Only one stretch of the records below should be repeated. It starts with the line containing "students (316, 812)" and goes on through the line containing "ametic@ametic.es (661, 2356)", exactly as written.

Dataset entries
----------------------------------------

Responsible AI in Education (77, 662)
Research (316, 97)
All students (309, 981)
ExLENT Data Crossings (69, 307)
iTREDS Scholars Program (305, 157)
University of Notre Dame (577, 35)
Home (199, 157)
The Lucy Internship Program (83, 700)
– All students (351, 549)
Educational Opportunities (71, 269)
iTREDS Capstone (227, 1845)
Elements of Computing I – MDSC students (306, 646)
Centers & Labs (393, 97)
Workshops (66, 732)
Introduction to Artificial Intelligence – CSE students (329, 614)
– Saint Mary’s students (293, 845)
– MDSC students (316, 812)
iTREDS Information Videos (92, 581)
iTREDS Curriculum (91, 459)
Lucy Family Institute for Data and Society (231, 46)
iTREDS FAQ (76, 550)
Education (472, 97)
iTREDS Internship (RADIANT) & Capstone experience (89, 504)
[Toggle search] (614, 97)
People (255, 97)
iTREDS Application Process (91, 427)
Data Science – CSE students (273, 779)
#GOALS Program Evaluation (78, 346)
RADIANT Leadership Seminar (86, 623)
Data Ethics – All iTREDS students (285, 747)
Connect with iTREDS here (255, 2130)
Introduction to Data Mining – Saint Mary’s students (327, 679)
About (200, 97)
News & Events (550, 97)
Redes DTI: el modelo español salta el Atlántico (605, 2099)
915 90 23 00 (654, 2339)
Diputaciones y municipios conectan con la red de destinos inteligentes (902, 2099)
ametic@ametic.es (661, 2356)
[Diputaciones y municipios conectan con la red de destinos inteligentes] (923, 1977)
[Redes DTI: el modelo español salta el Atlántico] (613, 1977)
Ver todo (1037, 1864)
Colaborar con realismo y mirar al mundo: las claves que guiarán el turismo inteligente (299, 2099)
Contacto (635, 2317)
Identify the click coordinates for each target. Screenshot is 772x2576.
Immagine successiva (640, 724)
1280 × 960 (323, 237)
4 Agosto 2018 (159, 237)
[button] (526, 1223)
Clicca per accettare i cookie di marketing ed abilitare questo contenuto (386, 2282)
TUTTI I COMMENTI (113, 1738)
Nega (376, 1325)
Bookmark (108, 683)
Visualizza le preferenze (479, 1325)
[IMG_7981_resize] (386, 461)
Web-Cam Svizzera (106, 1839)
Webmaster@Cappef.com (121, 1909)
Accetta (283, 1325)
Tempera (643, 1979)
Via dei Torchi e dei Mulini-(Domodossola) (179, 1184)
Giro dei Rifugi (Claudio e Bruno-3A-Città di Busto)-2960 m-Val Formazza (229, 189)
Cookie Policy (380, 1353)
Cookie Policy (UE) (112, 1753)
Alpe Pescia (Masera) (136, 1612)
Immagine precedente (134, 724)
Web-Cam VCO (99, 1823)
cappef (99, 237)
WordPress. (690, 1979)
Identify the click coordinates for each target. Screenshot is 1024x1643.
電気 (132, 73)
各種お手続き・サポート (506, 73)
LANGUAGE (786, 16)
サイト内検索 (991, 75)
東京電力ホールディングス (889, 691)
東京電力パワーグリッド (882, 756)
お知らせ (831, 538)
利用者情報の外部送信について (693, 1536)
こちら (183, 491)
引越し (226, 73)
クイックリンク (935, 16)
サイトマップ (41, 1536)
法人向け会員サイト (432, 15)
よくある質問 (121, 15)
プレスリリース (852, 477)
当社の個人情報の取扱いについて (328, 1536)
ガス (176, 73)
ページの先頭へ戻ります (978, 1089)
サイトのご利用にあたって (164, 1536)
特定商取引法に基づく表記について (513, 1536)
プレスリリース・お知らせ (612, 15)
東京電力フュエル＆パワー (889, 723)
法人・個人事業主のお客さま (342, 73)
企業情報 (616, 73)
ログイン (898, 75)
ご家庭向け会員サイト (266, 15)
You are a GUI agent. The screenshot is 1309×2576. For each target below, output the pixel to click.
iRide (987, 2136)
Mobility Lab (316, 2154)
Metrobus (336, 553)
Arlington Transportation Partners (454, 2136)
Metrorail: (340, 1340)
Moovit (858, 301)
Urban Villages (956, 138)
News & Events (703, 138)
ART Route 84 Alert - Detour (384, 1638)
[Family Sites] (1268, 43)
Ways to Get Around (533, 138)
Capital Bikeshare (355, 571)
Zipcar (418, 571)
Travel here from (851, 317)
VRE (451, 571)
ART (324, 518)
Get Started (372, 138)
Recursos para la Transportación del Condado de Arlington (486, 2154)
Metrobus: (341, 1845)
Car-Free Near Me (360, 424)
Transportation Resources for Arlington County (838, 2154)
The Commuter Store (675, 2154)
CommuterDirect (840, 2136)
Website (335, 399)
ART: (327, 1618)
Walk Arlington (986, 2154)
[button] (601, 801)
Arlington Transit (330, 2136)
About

----------------------------------------

Finished exercise
– MDSC students (316, 812)
iTREDS Information Videos (92, 581)
iTREDS Curriculum (91, 459)
Lucy Family Institute for Data and Society (231, 46)
iTREDS FAQ (76, 550)
Education (472, 97)
iTREDS Internship (RADIANT) & Capstone experience (89, 504)
[Toggle search] (614, 97)
People (255, 97)
iTREDS Application Process (91, 427)
Data Science – CSE students (273, 779)
#GOALS Program Evaluation (78, 346)
RADIANT Leadership Seminar (86, 623)
Data Ethics – All iTREDS students (285, 747)
Connect with iTREDS here (255, 2130)
Introduction to Data Mining – Saint Mary’s students (327, 679)
About (200, 97)
News & Events (550, 97)
Redes DTI: el modelo español salta el Atlántico (605, 2099)
915 90 23 00 (654, 2339)
Diputaciones y municipios conectan con la red de destinos inteligentes (902, 2099)
ametic@ametic.es (661, 2356)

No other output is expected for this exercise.